En démantelant les services de dosimétrie, vous empêchez la réaction rapide et efficace dont nous aurons besoin. La construction bancale montée trop rapidement pour faire plaisir au Président de la République ne fonctionnera pas. Trouvez une solution !
La parole est à Mme Emmanuelle Ménard, pour soutenir l’amendement no 147.
Le maintien des experts en dosimétrie externe et en dosimétrie interne dans une même entité s’inscrit évidemment dans une logique de complémentarité technique, de réactivité et d’efficacité, tout en garantissant le maintien des compétences nécessaires en situation d’urgence. Les services de dosimétrie permettent la fourniture rapide d’un stock de dosimètres, nécessaire aux intervenants et à la population en cas d’accident nucléaire – qu’aucun de nous ne souhaite – ainsi que l’exploitation des enregistrements effectués afin de suivre les expositions des personnes et de prendre les mesures adaptées.Certains experts travaillent dans les deux services. Séparer la mesure des expositions internes et externes dans deux entités différentes conduira nécessairement à ralentir les analyses de l’exposition des personnes. Cela pourrait affecter la capacité de réponse de l’État en situation d’urgence […]
L’amendement no 179 de Mme Mireille Clapot est défendu.La parole est à Mme Anna Pic, pour soutenir l’amendement no 187.
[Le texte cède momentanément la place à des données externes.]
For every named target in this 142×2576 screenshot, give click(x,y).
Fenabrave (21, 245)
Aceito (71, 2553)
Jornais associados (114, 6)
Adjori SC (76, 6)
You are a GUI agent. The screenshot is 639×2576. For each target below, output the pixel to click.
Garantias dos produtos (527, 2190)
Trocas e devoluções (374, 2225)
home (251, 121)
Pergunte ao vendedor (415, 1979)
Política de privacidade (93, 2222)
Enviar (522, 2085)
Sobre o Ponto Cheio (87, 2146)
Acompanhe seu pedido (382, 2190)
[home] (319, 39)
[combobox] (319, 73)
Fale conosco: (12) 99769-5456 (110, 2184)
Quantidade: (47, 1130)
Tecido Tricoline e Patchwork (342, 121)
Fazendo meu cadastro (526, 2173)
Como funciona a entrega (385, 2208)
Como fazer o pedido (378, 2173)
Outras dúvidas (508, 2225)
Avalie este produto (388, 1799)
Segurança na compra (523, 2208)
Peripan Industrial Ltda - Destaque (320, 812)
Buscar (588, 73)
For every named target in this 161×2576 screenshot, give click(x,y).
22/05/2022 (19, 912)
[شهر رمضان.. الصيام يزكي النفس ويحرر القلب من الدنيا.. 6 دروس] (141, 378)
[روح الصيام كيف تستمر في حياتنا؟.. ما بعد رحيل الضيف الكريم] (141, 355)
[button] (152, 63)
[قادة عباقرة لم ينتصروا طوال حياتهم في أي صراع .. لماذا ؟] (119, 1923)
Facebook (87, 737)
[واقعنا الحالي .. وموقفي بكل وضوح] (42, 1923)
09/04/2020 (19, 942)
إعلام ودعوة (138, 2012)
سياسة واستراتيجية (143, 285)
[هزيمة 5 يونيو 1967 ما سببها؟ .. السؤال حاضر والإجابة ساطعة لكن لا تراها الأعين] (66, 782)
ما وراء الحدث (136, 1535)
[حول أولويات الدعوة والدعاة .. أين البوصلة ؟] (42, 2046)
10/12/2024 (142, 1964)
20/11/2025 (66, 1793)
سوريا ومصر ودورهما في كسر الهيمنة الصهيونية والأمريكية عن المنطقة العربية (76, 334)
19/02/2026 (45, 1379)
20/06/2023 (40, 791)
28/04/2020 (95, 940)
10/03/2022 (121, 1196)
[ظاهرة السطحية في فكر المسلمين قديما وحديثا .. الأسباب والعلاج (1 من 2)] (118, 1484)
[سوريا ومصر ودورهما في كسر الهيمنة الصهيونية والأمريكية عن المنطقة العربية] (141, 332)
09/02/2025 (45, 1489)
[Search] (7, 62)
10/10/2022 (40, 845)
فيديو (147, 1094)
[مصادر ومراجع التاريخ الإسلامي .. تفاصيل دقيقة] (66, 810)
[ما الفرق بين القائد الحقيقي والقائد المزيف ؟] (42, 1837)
Nous nous opposons à l’éparpillement des personnels et au démantèlement des compétences de l’IRSN. C’est pourquoi nous proposons, nous aussi, de supprimer l’alinéa 3. Pour des raisons évidentes de sûreté, il faut maintenir la capacité d’expertise dont disposait l’IRSN. Avec le statut juridique que vous avez choisi, c’est malheureusement impossible. Comme Mme Stambach-Terrenoir, je vous demande donc de trouver une meilleure solution que celle que vous nous proposez.
La parole est à M. Paul Christophe, pour soutenir l’amendement no 206.
Au-delà du débat consistant à déterminer qui fait quoi, ces amendements identiques visent à garantir notre capacité à produire les dosimètres, notamment en cas de crise sur le territoire national. La responsabilité du Gouvernement est de nous éviter les situations de pénurie vécues lors de la crise du covid-19. C’est un enjeu stratégique. Vous avez rappelé, monsieur le ministre, que votre parole dans cet hémicycle vaut engagement, c’est pourquoi nous avons hâte de vous entendre à ce propos.
La parole est à Mme Julie Laernoes, pour soutenir l’amendement no 258.
On croit rêver ! Même les services de dosimétrie sont éclatés entre dosimétrie externe et dosimétrie interne. Il faut rassembler les expertises et les compétences, nous expliquez-vous, pour fluidifier et simplifier ; soit, mais si vous faisiez preuve d’un minimum d’honnêteté intellectuelle, vous pourriez quand même avouer que scinder la dosimétrie n’est un acte ni de simplification, ni de fluidification. Le pansement ou la béquille que vous avez imaginé est quand même abracadabrant et contrevient aux principes de sûreté et de sécurité. Des voix, peut-être plus polies et policées que la mienne, vous ont posé dans d’autres termes la même question : comment ferons-nous face à une crise ? Aurons-nous assez de dosimètres ? Monsieur le ministre, ce n’est pas sérieux !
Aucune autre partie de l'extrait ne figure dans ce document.